El cambio de planes en la parcela de la calle Lagunas de Arcas del Polígono, con vertidos de amianto y propiedad del Gobierno regional, parece cada vez más cercano. Lo más probable es que la empresa pública Tragsa, encargada de los trabajos de retirada del fibrocemento desde finales de enero en este espacio, tendrá que parar esta actuación y optar por una alternativa para eliminar el riesgo para la salud pública. La cantidad de vertidos encontrados bajo tierra, que alcanzan una profundidad de 4,5 metros, ha propiciado este probable viraje.
Así lo confirmó ayer la concejala de Empleo y presidenta del distrito, Inés Sandoval, quien explicó que los técnicos de la Junta están valorando si la mejor opción sigue siendo retirar o es sellar el material cancerígeno tras los nuevos restos aparecidos en la parcela.
Tal y como informó La Tribuna este lunes, los técnicos del Gobierno regional están planteándose una opción distinta a la retirada en la que se trabaja desde finales de enero toda vez que en estas labores se ha detectado un volumen de vertidos bajo tierra muy superior a los 600 metros cúbicos que se veían a simple vista en los trabajos previos ejecutados en esta parcela.
«En Laguna de Arcas se han encontrado más restos de amianto de lo que a simple vista se veía porque se encuentra en un socavón.
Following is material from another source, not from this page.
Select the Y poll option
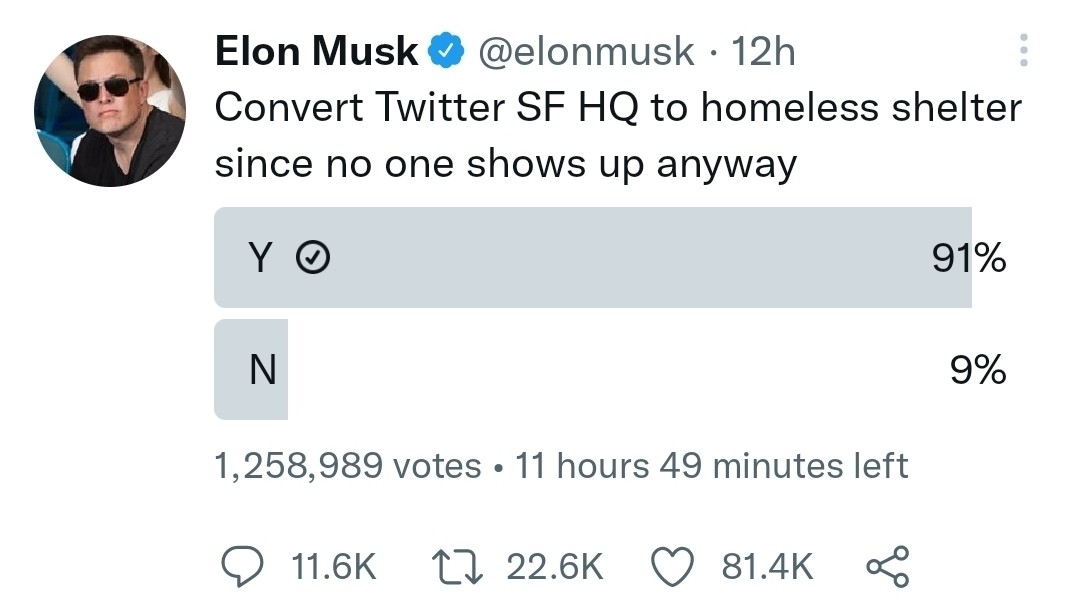Screen dimensions: 1080x611 pos(590,258)
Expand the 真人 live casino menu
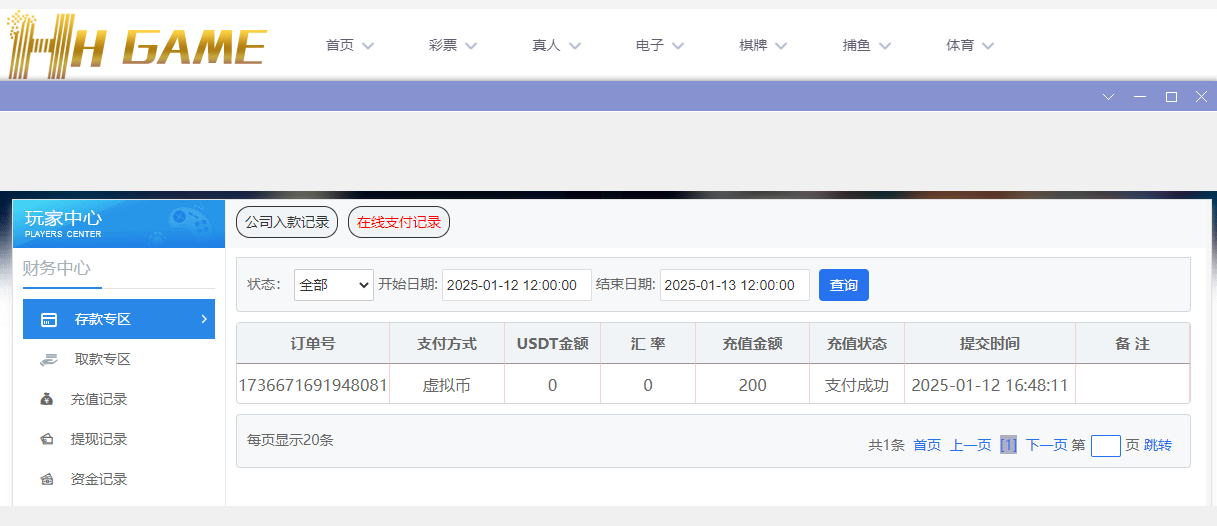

Antes no se era consciente del volumen de restos de amianto pero, gracias al compromiso de la Junta de ponerse manos a la obra para dar una solución al amianto, podemos decir que se va a solucionar y que están trabajando ya allí», indicaba ayer en rueda de prensa Sandoval, al ser preguntada por este asunto.
Venía a concretar la infamación que daba el viceconsejero de Medio Ambiente, Agapito Portillo, el lunes en este diario, donde explicaba que en la parcela había acumulado, enterrado en este caso, bastante más amianto de los 600 metros cúbicos esperados. En concreto, cuando comenzaron los trabajos bajo el primer emplazamiento de la carpa de presión negativa, los técnicos se dieron cuenta de que el cúmulo no era superficial, sino que llegaba a un profundidad de 4,5 metros.
Ahora los técnicos, apuntaba Portillo, tendrán que investigar la extensión de este profundo cúmulo. Estaba previsto que durante la operación, la carpa se moviera hasta en diez ocasiones a lo largo de esta parcela de 7.000 metros. Porque los técnicos trabajan sólo bajo la carpa. Primero, confirmaba Portillo, se va a desplazar a un espacio contiguo, para después «pegar el salto», para ver si esta profundidad de vertido se da en más espacios o es algo puntual.